MSCI's broadest index of Asia Pacific shares outside Japan <.MIAPJ0000PUS> fell 0.7 percent, led by a 1.5 percent drop in the materials sector <.MIAPJMT00PUS>. Chinese shares bucked the trend, with carmakers up after Beijing excluded foreign brands in an early list of models approved for state buying this year.
Japan's Nikkei average <.N225> pared early gains to stand barely changed, after touching a seven-month high as a weaker yen aided battered exporters.
Financial spreadbetters expected major European markets <.FTSE> <.FCHI> <.GDAXI> to open down 0.2 to 0.3 percent.
Oil prices held near a 10-month high on Monday due to supply concerns as tensions over Iran's disputed nuclear programme worsened, while the rise in oil weakened the outlook for industrial metals demand and pushed copper futures lower
A rise in oil prices drags the economy and weighs on growth around the world, said Bob Takai, general manager of Sumitomo Corp's energy division.

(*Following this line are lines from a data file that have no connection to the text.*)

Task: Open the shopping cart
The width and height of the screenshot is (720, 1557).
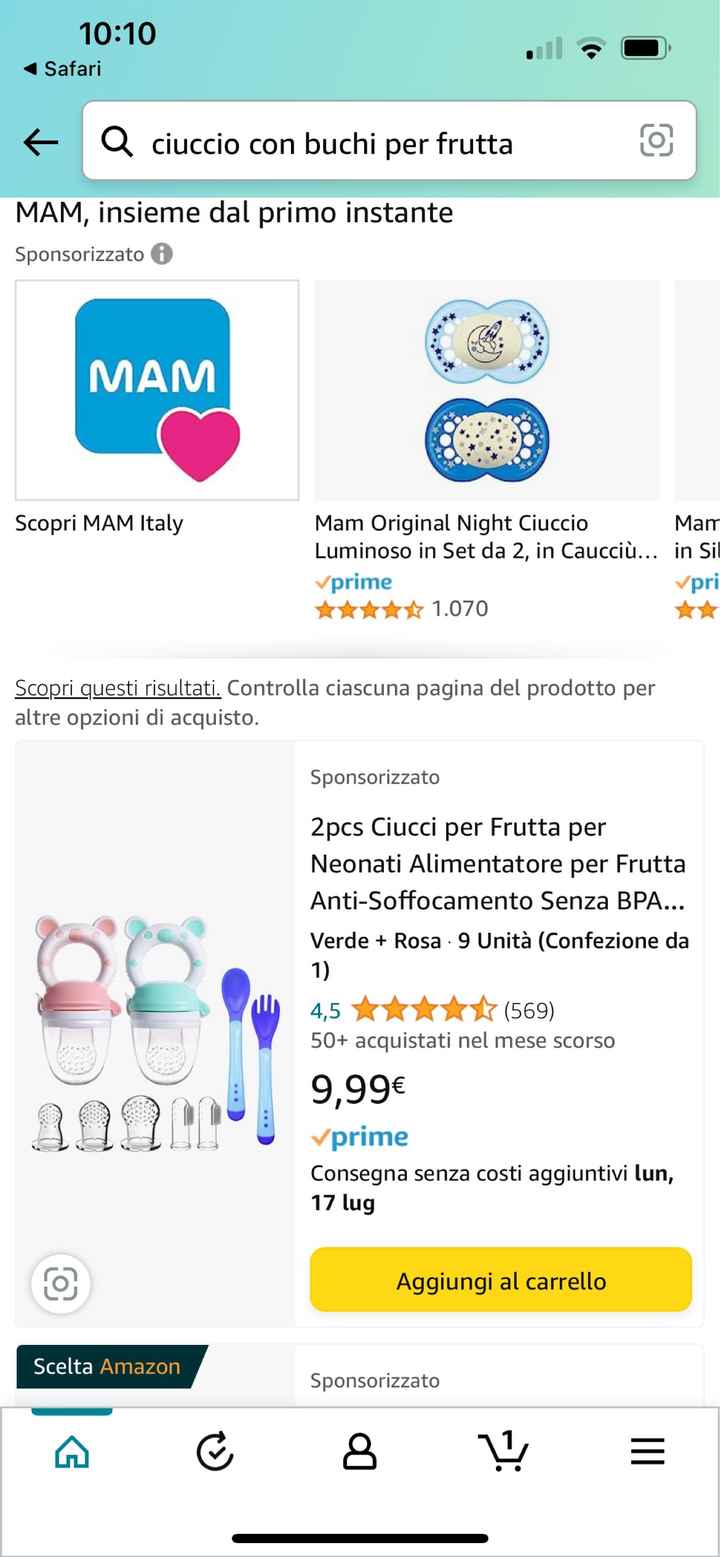Action: (x=503, y=1450)
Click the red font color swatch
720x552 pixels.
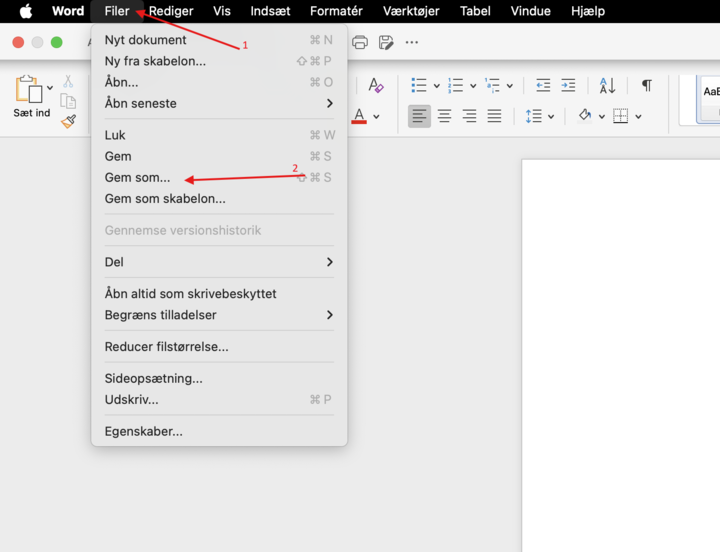[x=359, y=116]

The rise in oil will have a wider global impact -- and a negative one -- and won't be contained to just the Middle East, while the European issue appears to be contained within the region, he said.
The Group of 20 leading economies urged Europe to strengthen a firewall to fight its debt crisis if it wants more help from the International Monetary Fund, putting pressure on Germany to drop its opposition to a bigger European bailout fund. Euro zone countries, on the other hand, pledged to reassess their bailout fund in March.
The affirmative nuance for beefing up the IMF's funding ability lit the fire on 'risk-on' trade, boosting the euro against the dollar and the yen, said Yuji Saito, director of the foreign exchange division at Credit Agricole Bank in Tokyo.
The euro held steady around $1.3449. The single currency rose to its highest since early December of $1.3487 on Friday. Earlier on Monday, the euro jumped to near 110 yen to a four-month high, while the dollar hit a nine-month high against the yen of 81.66 yen, before profit-taking pulled both back from intraday highs.
GREECE LAUNCHES DEBT SWAP
Greece undertook scheduled steps after securing a much-needed bailout fund, formally launching the bond swap offer to private holders of its bonds on Friday and setting a March 8 deadline for investors to participate in its unprecedented bond swap.
Expectations for the European Central Bank's second refinacing operation set for Wednesday also supported the euro.
The ECB's first liquidity injection into the system in late December helped stabilise markets by removing concerns about a liquidity crunch in Europe.
Regardless of the outcome, the very existence of cheap ECB funds for 3 years has substantially reduced the risks around the European banking system, said Shane Oliver Head of Investment Strategy at AMP Capital Investors.
The spike in oil prices, driven by heightening tension between Iran and the West, has raised concerns about damage to the fragile global economy.
Speculators raised their bets on rising oil prices last week to the highest level since May, data showed on Friday, underscoring bullish market sentiment.
Brent crude was down 0.7 percent to $124.62 a barrel on Monday, after settling at $125.47 on Friday, its fifth day of gains. U.S. crude futures also fell 0.4 percent to $109.37 a barrel on Monday, after rallying nearly 2 percent on Friday to the highest settlement since May 3.
There seems to be some profit taking going on today, but prices are set to rise further as tensions over Iran don't look like they are going to subside anytime soon, said Ben Le Brun, a Sydney-based markets analyst at OptionsXpress.
London copper fell 0.6 percent to $8480.50 a tonne. Spot gold fell 0.3 percent to $1,775.66 an ounce but the rise in oil prices limited losses.
Asian credit markets turned cautious, with the spreads on the iTraxx Asia ex-Japan investment-grade index tightening by 1 basis point, compared to a tightening of about 3 basis points earlier.